Source document:
****************
The swirl of my thoughts landed on rest. It’s my favorite of Mike Breen’s lifeshapes from his book Building a Discipling Culture. The image of a pendulum swinging between fruitfulness/work and abiding/rest has challenged me to the core when I hyper-focus on doing, and what I am getting done, and how well I’ve done it, and how fast I did it. It has also been like a whisper of trusted, faithful friend, inviting me to a life of being instead of striving, abundance instead of stress, focusing on people rather than rather than tasks.

It’s a paradox, a gentle one—and an earth-shattering one. I am more fruitful when I take time to rest, and rest well. The Passion Translation puts it this way: “I am the sprouting vine and you’re my branches. As you live in union with me as your source, fruitfulness will stream from within you—but when you live separated from me you are powerless” (John 15:5). I abide when I choose Christ as my source, carving into the busyness intentional time for with-him and activities that breathe life into my soul. A pendulum naturally swings back and forth; I return, again and again, to rest, and then out of my rest I work. I don’t rest just when I feel I have worked hard enough to deserve it. I rest, and the work that flows from a deep knowing of whose name I bear is more sated, more life-giving, more fruitful.

So I etched words onto my iPhone screen, my sleepy brain struggling to the communicate to Instagram and Facebook the words I’ve been trying to live into.

Rest unlocks healthy growth.

Do you rest only when you feel you have worked hard enough to earn it,

Or do you slow down,

Savor what is life-giving for you,

And then work from that place of renewed energy and peace?

We are better spouses, moms, dads, leaders, co-workers, and neighbors when we take time to rest.

I hit done, the last of the steps in posting content. And then the real struggle began. How can I write of rest if I am not willing to rest too? Will I rest even when it costs?

I crawled back in bed that morning, the first in a long time that I have not risen for the day with the ring of my alarm. An extra 45 minutes of sleep touched that place within me that had been struggling to keep the sharpness out of my voice and my patience present. I may not have gotten to write as long as I intended to that morning, but I did find a little time before I went to bed to let my fingers respond to the words forming in my mind.

How hard it is sometimes to remember that the God who gently nudges me is faithful, and good, and knows better than me. Even if I hadn’t found more time to write that day, He knew what I needed more was rest. He knows that the well-rested version of me finds it easier to listen and is quicker to respond to His whisper. The sound of His voice becomes like the lull of a mother tongue—beautiful, familiar, healing. It reminds me who I am—whose I am. But I need to slow down to be able to hear it.

Identity is rooted in belief. This knowing who I am—whose I am—it needs to traverse the distance from head to heart within me to become believing. Knowledge is truth that sets me free, but I need to believe that truth to step through the door that is open before me. He is my Abba Father. And I am his. His child. His beloved. Adopted. Chosen. Covered in his righteousness. His image-bearer. Purposed for praise. Created to worship. The recipient of his lavish love. Able to give because I have first abundantly received.

Have you been here before, at the threshold of a choice between working for God and working with him? I have. When I am busy and rushed, I get distracted from my purpose of loving God and loving people because I am first loved. I need rest because I need to slow down to remember whose name is stamped on my heart so I love because I am loved not so that I can earn love.
****************
Data provided:
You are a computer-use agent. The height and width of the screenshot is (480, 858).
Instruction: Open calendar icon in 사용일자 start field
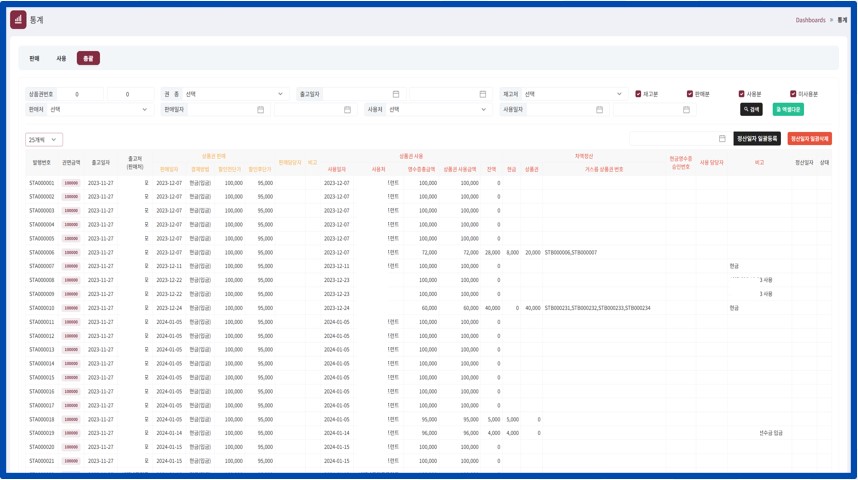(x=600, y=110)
****************
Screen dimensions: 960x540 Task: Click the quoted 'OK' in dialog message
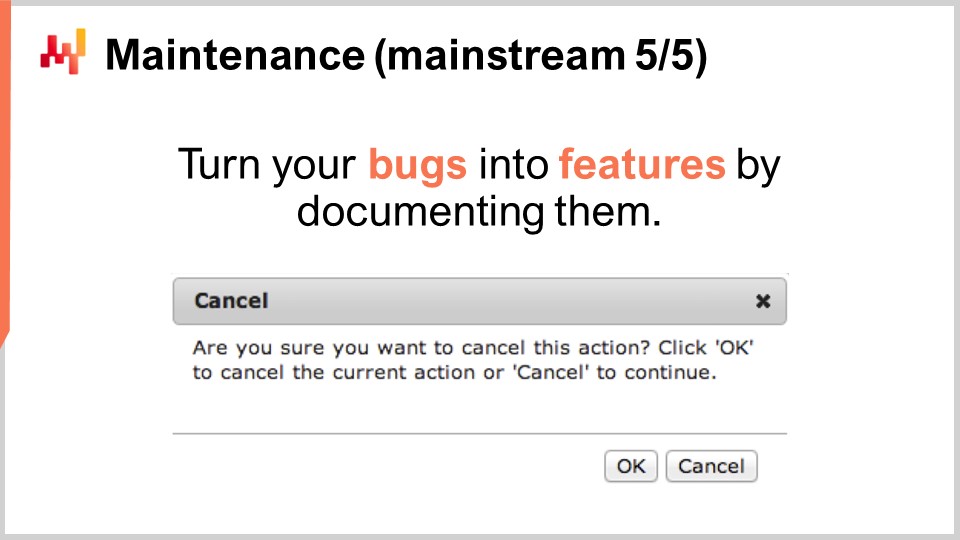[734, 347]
****************
Aim of the exercise:
Reproduce the stretch of the reflection on rest from "And then work" through "when it costs?", copying it word for word. The items stand on their own and have no connection to the text on rest.

Task answer:
And then work from that place of renewed energy and peace?

We are better spouses, moms, dads, leaders, co-workers, and neighbors when we take time to rest.

I hit done, the last of the steps in posting content. And then the real struggle began. How can I write of rest if I am not willing to rest too? Will I rest even when it costs?